=== Provided data ===

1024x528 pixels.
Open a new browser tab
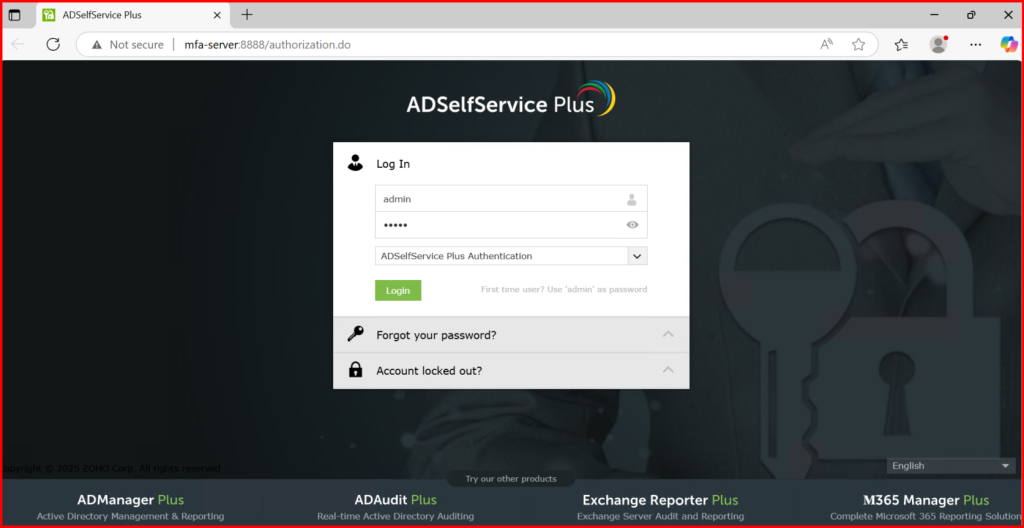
==
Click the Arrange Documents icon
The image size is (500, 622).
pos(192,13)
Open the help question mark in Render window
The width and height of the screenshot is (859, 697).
* * *
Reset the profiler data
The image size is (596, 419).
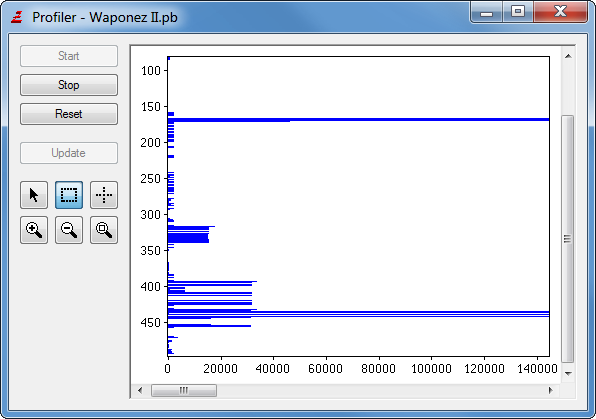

=== Directions for this task ===
Pull every line with "Open" from the records.

=== Task response ===
Open a new browser tab
Open the help question mark in Render window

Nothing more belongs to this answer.